London Fashion Week: It's show time

By Rebecca Gonsalves, Alexander Fury

Cara Delevingne features in the Mulberry show at London Fashion Week. Photo / Jonathan Short/Invision/AP
Cara Delevingne features in the Mulberry show at London Fashion Week. Photo / Jonathan Short/Invision/AP

The dawn of a grey and drizzly autumn morning was not the most auspicious of starts for the first day of the spring-summer shows at London Fashion Week. But, ever the optimist, British Fashion Council chair Natalie Massenet saw it as a chance to wear beautiful fall fashions.

As well as providing wardrobe advice, Massenet used the launch of five days of catwalk shows, presentations and parties to underline the coming push to reinforce London as the destination for global fashion.

Massenet was referring not just to courting the buyers with the power to showcase British brands globally, but the investors who can help to build a truly international brand.

Although the established wealth of big names such as Burberry Prorsum, Tom Ford and Mulberry help to underline the capital's reputation, it is the creativity and vigour of young designers that are the selling points of London's shows. In the coming week, they may attract rich funding.

Conglomerate Kering (formerly PPR) with a stable of brands including Gucci, Alexander McQueen and Stella McCartney is rumoured to be eyeing J.W. Anderson for its next investment.

Kering announced last week that it had acquired a stake in New York based Joseph Altuzarra, while in January it bought 51 per cent of Christopher Kane the results of that investment are eagerly awaited at his show on Monday.

Massenet also announced six ambassadors including Sophia Neophitou of 10 magazine, Sarah Mower of American Vogue and Peter Fitzgerald of Google who have volunteered their skills, contacts and experience to lead the implementation of the BFCs five-point plan.

The fashion council is aware that retail is a key concern for fledgling labels leading to The Shop being established on-site in order to generate sales, although it will also be invaluable for the feedback it will provide.

Of course, all these efforts and investments would be nothing without the wealth of design talent the city is known for fostering.

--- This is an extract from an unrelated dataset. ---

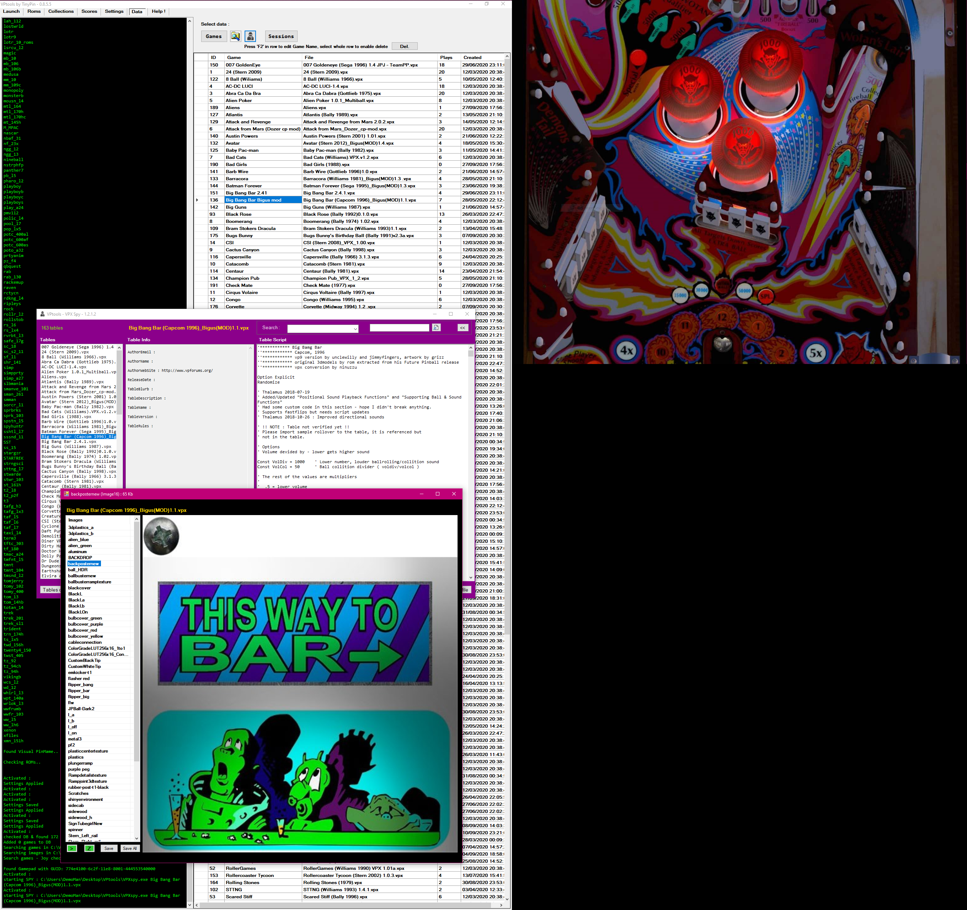Click the image viewer title bar icon
Viewport: 967px width, 910px height.
coord(67,494)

Jackie Lee's label J JS Lee is a shining example of how London designers can marry commercial nous with creative experimentation. Her collection, inspired by a trip to the London Aquarium, featured a colour palette of aquamarine and pepto bismol pink, offset by navy and crisp white.

Fabrication was a strong point of the collection, which featured sheer bands of wax overlaid on gingham dresses and crepe wool tailored separates. Cigarette pants, shift dresses with hourglass detailing and grid-patterned fine gauge knits were refreshing and, above all, extremely sellable.

Duo Fyodor Golan, better known for their couture-inspired sensibilities and evening-wear aesthetic, created a collection that would not disappoint ardent fans of such occasion wear. The introduction of graphic FG logoed sweatshirts, however, is a wise way to access a customer base more influenced by the street a savvy move.

The most anticipated show this season sees the first Christopher Kane collection created with the might of fashion conglomerate Kering Group behind it. Were expecting even more than usual from Brit fashions boy wonder.


The best drink
The Dorchester has created an array of cocktails inspired by four designers shortlisted for its fashion prize: Barbara Casasola, Fyodor Golan, Emilia Wickstead, and Huishan Zhang. Wickstead's cross between a passion fruit martini and Moscow mule sounds just the ticket.

A technophobe's nightmare
Burberry Prorsum has joined with Apple to record its show on the HD iSight camera of an iPhone 5S. Burberry chief creative officer Christopher Bailey calls it the merging of physical and digital experiences. We call it a corporate selfie.

The trend were most likely to see
Cropped tops, sequinned shifts, deluxe minimalism: the Nineties were everywhere in New York City. Given that London's young breed of new talent have fond (childhood) memories of said decade, expect plenty of retro referencing.

The most noise
Protest usually bypasses London - there's more fur flying in Milan and Paris. But Amirul Haque Amin, president of the National Garment Workers Federation, is using London Fashion Week to draw attention to conditions of workers in the global fashion industry.

The young hope
Ashley Williams is the new Luella Bartley, creating fun, colourful clobber for real girls. There's no pretension: the first collection was called Happy Ashley and her last featured Generation Game-worthy cuddly toys. She shows as part of Fashion East on Tuesday.

Biggest worry
Rumours abound that the Topshop show space set to host shows including Fashion East, Marios Schwab and Meadham Kirchhoff, as well as their own Unique line involves a trek across Regents Park turf for both audience and models.

The best party
W magazine took over Ian Schrager's London Edition hotel to celebrate its September issue. The guest of honour? Fashion's ubiquitous girl-of-the moment and W cover star Cara Delevingne, back in her home town.

The best shoes
Manolo Blahnik established his legendary shoe label in 1971. Now he's making his first foray into London Fashion Week via a film created with the equally legendary Michael Roberts. Were expecting footwear fireworks.